══ EXTRACT TO READ ══
Monday, July 7, 2008

Famine in far-west Nepal

famine nepal

Famine-hit people from Sappata village in Bajura district who came to the Nepal Food Corporation depot at Kolti in the district Sunday in search for rice look dejected after the depot stocks ran out before their turn came. Thousands of people in 11 VDCs in northern Bajura are facing food shortage. (Source: The Kathmandu Post)

Many rural areas which are not connected with vital infrastructures for development, including roads, are facing severe food shortages. These are the same regions where incidence of poverty is also the highest. The people depend on subsidized food supply from the state and aid agencies like the WFP.

More here. Rising food prices coupled with short supply, famine, and rising fuel prices have been crippling food supply in the remote areas. Earlier, the WFP predicted that one-third of the population (about 10 million) would starve if similar situation persist long. The WFP needs more aid and funds to effectively reach these people. Where is all the donor money going or are the donors becoming stingy this year?

The acute food crisis has been looming in at least 11 VDCs in north-eastern Bajura district, leaving thousands of villagers in a state of famine.

Thousands of locals gathered at Kolti food depot for foodgrains. However, some 6,000 quintal foodgrain that the depot received had already been distributed.

And this is very sad for the people who are not only poor but chronic poor:

"Ultimately we will have to die since there is no food in the depot and our meager production has already finished," said Rana BK, a local from Sapta village.  Dhansure BK of Sapta-9, who reached the Kolti depot for food, said, "I am not sure whether my children will be alive when I return home with food."

A local NGO distributed 40 kilograms of rice one month ago under the aegis of World Food Program. However, the people have almost finished up that small quantity of food stuff by now.

Some three weeks ago, hundreds of women had gathered at the District Development Committee (DDC) and threatened to commit suicide consuming poison en masse unless they were provided food at the earliest.

But the political parties settled such a grave issue by providing just 25,000 rupees as relief amount to each VDCs.  Similarly, the remote Kalikot district has also witnessed food scarcity. 

There is a shortage of foodgrain in the north-west Patala area in the district. Locals said that the damage to crops from hailstone in April was the major cause of the looming food crisis in the area.

Political response to solve this problem has been so-so. The leaders too busy bickering on restructuring the state at a time when one-third of the population is going hungry. But, what more can we expect from a virtually bankrupt state? The donors( World Bank, IMF, WFO, UNDP, FAO) should release more immediate funds to tackle this problem. Starvation and hunger is going to wash away the progress Nepal made in poverty reduction in the last decade.

 

Chronic Poverty Report 2008-09

The Chronic Poverty Research Center is publishing the Chronic Poverty Report 2008-09 tomorrow. Earlier version of the report had focused on identifying five main traps that underpin chronic poverty- insecurity, limited citizenship, spatial disadvantage, social discrimination and poor work opportunities and outlined key policy responses to these traps. This new report focuses on the possible solutions to the traps. Here is a piece about what to expect in the report:

We argue that the development of a ‘just social compact’ between citizens and states must be the focus for poverty eradication. Development actors can nurture such a compact through social protection, public services, effective anti-discrimination action, gender empowerment, economic growth and fiscal policy, and the management of migration and urbanisation processes.
═══
══ ENTRIES SHOWN ══
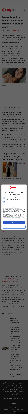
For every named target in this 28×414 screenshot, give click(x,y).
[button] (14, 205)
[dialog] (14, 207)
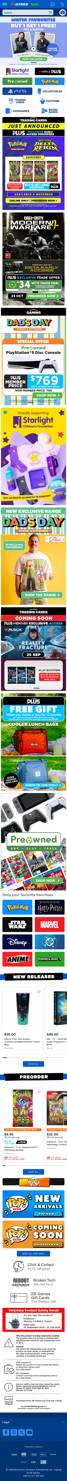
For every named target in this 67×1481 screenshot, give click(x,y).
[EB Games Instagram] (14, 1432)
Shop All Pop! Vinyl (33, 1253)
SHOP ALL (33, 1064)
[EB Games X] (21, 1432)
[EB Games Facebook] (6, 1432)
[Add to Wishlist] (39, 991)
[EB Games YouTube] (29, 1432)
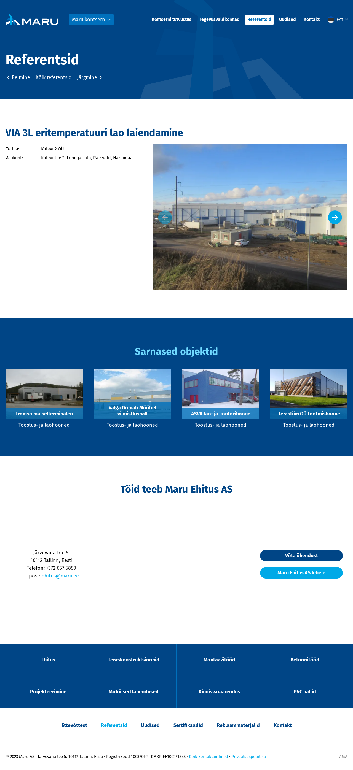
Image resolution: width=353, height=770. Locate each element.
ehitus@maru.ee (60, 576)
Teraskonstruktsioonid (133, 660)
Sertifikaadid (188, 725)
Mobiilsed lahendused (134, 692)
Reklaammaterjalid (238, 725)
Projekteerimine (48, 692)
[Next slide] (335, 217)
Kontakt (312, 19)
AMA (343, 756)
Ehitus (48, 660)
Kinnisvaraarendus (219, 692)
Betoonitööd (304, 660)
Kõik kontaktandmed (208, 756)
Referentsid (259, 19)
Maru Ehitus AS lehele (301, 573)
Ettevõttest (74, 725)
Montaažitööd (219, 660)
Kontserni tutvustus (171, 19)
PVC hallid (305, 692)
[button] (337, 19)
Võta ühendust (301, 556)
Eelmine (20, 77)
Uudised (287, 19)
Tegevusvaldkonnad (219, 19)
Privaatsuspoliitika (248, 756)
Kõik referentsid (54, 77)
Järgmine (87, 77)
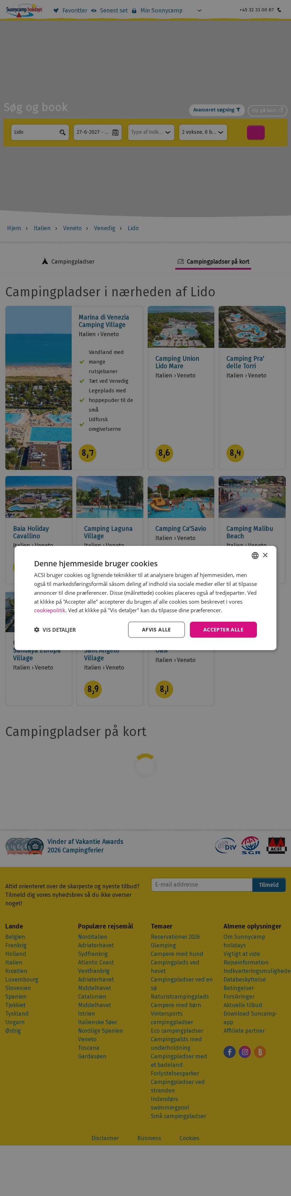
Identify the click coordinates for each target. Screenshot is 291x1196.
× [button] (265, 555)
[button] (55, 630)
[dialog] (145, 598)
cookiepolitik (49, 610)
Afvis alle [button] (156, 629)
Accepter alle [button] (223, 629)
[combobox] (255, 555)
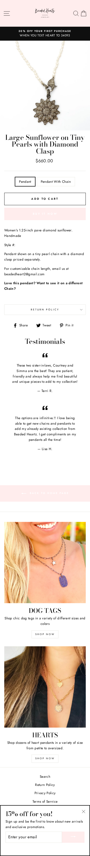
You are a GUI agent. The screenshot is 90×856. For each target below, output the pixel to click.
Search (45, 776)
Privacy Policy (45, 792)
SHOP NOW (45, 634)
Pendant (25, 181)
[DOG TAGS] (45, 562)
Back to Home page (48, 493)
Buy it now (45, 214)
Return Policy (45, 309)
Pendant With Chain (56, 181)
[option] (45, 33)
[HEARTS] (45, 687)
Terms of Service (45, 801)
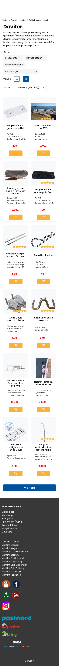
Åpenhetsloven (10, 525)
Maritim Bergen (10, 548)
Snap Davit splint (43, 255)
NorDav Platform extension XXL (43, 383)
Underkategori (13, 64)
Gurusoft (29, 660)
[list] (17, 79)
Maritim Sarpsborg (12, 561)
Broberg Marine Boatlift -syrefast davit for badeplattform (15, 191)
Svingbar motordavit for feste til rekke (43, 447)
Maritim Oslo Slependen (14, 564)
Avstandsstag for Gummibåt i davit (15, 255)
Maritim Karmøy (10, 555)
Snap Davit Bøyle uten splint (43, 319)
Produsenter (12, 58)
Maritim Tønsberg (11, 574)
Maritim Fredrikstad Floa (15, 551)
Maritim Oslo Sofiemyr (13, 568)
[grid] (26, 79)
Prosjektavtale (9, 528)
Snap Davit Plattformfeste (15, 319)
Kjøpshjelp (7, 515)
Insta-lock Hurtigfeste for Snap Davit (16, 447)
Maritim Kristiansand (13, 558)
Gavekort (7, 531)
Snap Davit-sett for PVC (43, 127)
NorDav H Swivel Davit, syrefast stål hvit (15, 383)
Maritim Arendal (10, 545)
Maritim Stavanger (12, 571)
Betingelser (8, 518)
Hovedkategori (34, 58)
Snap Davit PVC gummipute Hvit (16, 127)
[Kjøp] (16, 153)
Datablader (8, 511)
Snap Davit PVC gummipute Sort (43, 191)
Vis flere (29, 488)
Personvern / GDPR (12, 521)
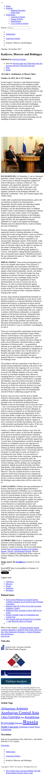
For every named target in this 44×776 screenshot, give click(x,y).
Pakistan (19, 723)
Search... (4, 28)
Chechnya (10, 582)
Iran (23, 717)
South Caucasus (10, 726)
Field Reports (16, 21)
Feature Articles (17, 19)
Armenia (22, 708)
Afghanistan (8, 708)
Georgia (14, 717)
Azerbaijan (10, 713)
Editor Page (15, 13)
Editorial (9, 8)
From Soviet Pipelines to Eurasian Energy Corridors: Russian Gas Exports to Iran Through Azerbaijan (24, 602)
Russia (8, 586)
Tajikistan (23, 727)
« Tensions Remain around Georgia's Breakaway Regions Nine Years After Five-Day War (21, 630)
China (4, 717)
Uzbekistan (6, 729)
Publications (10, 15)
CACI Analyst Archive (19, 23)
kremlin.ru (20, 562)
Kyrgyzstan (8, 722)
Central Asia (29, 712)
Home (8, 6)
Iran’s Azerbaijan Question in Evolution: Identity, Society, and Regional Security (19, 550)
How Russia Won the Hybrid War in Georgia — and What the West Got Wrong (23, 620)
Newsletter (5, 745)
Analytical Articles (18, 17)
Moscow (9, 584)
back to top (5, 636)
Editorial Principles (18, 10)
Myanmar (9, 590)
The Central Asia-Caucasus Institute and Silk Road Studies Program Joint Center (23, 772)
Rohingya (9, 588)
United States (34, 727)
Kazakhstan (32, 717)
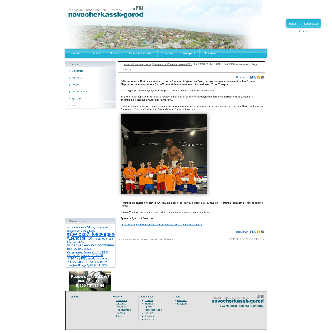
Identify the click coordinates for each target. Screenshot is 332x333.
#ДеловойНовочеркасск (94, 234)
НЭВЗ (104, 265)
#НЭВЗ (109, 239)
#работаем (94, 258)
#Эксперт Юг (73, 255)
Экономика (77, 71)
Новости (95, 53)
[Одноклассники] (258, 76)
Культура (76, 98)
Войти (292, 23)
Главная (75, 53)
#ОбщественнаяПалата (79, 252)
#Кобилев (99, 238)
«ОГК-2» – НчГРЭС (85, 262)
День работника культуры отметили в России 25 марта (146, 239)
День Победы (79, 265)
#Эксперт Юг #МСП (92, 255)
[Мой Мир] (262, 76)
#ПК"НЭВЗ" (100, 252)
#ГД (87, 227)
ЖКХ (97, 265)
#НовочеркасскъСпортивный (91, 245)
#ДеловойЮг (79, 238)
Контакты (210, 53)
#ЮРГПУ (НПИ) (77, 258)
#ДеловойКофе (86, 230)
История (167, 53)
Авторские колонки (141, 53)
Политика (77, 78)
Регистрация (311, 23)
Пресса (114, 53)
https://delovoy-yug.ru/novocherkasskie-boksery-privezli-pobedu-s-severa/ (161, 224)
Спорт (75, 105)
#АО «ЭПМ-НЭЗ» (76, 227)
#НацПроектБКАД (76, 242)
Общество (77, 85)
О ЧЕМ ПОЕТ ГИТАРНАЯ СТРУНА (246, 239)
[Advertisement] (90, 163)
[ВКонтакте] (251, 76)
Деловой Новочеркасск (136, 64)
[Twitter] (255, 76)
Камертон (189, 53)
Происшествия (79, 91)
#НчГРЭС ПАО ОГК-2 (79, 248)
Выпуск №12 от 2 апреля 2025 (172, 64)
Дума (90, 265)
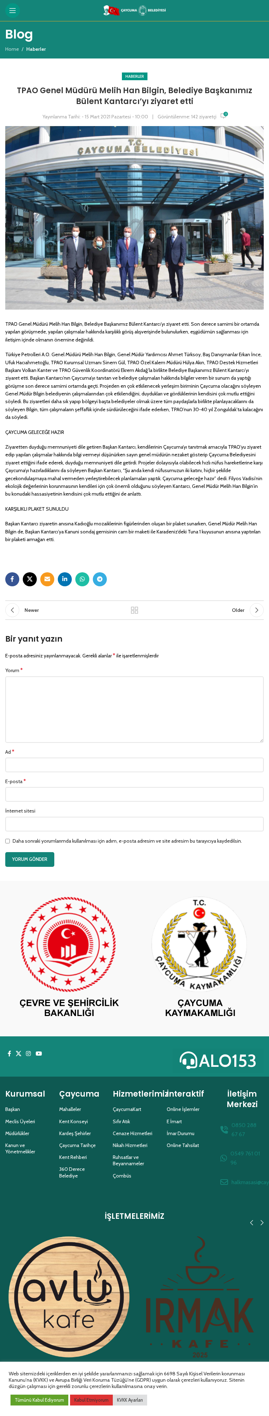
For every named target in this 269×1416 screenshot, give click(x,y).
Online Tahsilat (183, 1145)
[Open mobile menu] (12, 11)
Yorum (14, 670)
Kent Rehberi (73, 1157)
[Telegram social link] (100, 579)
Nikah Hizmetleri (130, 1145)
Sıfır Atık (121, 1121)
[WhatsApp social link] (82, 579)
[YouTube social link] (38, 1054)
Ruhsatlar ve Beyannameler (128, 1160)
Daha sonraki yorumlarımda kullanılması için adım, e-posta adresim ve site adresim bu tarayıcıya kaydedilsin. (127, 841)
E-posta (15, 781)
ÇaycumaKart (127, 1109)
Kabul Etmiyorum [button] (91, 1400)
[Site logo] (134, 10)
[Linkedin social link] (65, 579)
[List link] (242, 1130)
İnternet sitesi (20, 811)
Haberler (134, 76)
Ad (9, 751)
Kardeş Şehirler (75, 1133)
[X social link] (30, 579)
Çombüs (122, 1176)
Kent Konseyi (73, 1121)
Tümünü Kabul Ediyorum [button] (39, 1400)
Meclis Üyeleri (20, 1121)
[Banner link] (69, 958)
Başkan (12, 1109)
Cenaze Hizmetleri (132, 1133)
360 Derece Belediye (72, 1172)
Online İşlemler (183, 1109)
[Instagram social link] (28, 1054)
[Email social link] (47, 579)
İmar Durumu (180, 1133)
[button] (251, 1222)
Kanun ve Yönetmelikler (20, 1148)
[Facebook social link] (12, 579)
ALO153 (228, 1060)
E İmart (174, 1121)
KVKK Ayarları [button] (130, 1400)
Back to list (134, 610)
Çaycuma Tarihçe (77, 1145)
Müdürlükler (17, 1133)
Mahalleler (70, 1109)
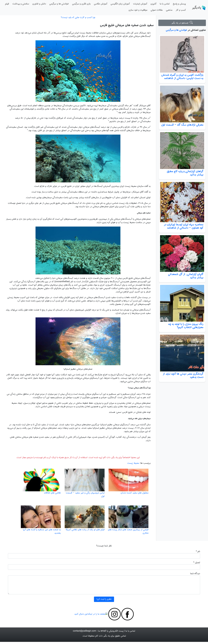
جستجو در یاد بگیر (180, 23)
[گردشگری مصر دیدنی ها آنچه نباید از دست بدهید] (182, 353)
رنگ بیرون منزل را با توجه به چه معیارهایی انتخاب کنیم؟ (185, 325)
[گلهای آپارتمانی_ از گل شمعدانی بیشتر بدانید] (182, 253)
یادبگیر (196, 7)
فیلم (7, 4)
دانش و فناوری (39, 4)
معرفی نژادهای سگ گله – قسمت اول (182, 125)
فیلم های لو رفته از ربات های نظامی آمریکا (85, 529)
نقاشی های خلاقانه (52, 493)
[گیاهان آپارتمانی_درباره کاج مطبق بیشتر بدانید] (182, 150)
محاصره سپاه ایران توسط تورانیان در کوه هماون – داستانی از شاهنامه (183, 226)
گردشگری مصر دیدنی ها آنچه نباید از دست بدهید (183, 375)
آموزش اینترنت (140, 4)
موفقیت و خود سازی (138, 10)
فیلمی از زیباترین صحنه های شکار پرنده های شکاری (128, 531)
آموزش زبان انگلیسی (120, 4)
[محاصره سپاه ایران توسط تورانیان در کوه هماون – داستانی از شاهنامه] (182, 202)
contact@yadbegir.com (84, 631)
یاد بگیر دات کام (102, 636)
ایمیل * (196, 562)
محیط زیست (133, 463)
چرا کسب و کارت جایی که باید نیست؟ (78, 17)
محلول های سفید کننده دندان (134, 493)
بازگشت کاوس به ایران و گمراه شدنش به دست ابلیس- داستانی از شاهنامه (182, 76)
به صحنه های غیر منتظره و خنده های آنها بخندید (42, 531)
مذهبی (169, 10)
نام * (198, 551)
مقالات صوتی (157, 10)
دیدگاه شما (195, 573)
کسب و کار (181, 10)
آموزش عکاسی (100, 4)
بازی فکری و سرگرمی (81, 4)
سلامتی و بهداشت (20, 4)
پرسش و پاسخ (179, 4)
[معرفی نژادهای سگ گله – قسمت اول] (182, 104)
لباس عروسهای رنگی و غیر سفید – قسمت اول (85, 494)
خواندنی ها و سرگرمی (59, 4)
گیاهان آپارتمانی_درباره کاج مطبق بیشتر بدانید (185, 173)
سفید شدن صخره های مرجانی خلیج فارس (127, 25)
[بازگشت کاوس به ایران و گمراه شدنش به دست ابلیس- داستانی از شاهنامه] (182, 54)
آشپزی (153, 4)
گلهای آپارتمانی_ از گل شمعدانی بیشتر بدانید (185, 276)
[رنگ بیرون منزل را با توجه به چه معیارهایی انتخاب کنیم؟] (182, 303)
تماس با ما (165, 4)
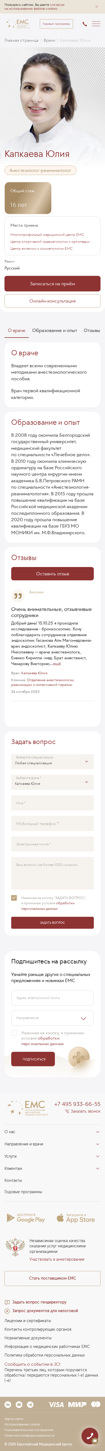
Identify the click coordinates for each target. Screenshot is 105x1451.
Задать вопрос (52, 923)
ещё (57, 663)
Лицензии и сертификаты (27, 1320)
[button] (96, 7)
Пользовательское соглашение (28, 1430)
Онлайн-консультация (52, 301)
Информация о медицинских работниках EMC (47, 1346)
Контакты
═══
• REQUIRED TASK
Please copy everything from "And this is" down to "at the earliest." in the Nepal famine post above, keeping the wording unchanged.

• SOLUTION TO THIS EXERCISE
And this is very sad for the people who are not only poor but chronic poor:

"Ultimately we will have to die since there is no food in the depot and our meager production has already finished," said Rana BK, a local from Sapta village.  Dhansure BK of Sapta-9, who reached the Kolti depot for food, said, "I am not sure whether my children will be alive when I return home with food."

A local NGO distributed 40 kilograms of rice one month ago under the aegis of World Food Program. However, the people have almost finished up that small quantity of food stuff by now.

Some three weeks ago, hundreds of women had gathered at the District Development Committee (DDC) and threatened to commit suicide consuming poison en masse unless they were provided food at the earliest.